** RECORDS TO USE follows **

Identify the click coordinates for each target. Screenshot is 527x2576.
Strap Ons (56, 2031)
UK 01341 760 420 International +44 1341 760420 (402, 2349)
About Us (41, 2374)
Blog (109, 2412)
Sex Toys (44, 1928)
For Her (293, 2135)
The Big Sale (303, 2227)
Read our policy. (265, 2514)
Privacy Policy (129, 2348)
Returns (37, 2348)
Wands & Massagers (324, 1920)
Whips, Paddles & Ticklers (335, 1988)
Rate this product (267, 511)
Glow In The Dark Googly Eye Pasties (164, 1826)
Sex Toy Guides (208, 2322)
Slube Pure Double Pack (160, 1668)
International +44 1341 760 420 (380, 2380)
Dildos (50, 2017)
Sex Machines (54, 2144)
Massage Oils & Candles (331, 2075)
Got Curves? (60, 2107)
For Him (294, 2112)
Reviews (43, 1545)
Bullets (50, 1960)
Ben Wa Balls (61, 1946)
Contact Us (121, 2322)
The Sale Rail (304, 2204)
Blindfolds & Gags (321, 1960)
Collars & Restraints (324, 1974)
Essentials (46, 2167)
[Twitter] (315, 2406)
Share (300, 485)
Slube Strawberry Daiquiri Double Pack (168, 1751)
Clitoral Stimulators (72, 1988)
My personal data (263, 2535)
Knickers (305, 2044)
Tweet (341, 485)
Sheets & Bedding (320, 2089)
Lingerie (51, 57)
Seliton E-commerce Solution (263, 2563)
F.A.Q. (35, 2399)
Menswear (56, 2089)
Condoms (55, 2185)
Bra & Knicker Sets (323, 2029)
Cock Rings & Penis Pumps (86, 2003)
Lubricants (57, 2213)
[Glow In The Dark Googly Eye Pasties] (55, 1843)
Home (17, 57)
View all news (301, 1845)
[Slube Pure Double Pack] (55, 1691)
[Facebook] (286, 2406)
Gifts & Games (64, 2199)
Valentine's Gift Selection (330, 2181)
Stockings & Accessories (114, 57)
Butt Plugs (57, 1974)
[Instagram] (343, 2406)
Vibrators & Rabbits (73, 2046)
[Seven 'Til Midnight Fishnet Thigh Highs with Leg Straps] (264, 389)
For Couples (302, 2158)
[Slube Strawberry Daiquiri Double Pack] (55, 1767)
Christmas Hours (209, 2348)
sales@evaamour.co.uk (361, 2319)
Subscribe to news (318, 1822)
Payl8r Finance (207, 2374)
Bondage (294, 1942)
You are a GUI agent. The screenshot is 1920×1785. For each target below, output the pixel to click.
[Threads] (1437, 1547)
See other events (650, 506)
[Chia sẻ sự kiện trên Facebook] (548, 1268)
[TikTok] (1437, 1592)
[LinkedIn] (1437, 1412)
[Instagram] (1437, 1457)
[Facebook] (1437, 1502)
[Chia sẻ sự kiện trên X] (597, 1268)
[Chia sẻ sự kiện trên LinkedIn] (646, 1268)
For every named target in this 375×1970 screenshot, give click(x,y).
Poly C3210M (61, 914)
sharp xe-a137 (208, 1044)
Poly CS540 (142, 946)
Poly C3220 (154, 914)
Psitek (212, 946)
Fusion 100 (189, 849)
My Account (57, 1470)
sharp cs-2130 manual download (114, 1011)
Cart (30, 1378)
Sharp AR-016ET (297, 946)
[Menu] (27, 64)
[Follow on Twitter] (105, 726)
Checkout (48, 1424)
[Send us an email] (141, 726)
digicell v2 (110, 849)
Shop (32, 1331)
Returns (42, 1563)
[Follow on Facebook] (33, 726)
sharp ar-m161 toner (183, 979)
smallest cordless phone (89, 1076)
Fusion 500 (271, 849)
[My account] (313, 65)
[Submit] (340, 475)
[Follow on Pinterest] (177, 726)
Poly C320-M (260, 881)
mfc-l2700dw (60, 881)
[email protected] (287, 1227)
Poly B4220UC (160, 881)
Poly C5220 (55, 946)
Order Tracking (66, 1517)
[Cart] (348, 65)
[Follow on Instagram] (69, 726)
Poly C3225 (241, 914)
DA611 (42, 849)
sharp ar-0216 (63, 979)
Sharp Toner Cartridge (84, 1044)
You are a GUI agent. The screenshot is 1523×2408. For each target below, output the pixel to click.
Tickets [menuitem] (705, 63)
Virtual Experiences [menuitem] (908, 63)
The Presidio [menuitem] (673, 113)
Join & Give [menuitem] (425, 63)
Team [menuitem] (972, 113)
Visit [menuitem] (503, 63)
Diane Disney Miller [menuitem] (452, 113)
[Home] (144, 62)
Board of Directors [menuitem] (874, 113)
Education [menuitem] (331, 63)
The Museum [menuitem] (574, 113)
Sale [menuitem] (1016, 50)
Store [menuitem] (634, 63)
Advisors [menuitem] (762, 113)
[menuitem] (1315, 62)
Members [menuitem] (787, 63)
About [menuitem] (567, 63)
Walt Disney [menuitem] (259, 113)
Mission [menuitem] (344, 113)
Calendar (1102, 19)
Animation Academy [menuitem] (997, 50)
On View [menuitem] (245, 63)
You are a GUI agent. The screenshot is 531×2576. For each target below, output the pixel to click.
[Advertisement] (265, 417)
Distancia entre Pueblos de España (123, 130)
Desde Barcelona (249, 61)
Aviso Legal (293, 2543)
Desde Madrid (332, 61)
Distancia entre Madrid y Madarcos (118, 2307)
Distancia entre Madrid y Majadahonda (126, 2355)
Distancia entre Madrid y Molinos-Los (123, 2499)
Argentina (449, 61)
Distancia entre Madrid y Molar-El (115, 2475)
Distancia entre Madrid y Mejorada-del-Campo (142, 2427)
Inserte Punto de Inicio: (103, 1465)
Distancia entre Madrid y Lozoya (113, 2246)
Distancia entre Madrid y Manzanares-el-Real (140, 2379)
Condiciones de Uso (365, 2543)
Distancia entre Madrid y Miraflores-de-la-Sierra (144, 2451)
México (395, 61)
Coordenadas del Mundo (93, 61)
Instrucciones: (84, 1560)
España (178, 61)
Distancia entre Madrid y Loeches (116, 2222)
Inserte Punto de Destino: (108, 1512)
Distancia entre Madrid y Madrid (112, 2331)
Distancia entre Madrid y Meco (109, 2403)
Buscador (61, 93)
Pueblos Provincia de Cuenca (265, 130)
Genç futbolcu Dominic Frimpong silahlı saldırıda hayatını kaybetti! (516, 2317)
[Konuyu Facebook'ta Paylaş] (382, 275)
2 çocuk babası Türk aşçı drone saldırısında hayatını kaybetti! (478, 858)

** End of RECORDS TO USE **

# [EXERCISE]
Count lines, not occurrences. State how many lines of the entries contain the word "entre", and add nothing.

# [FINAL ANSWER]
12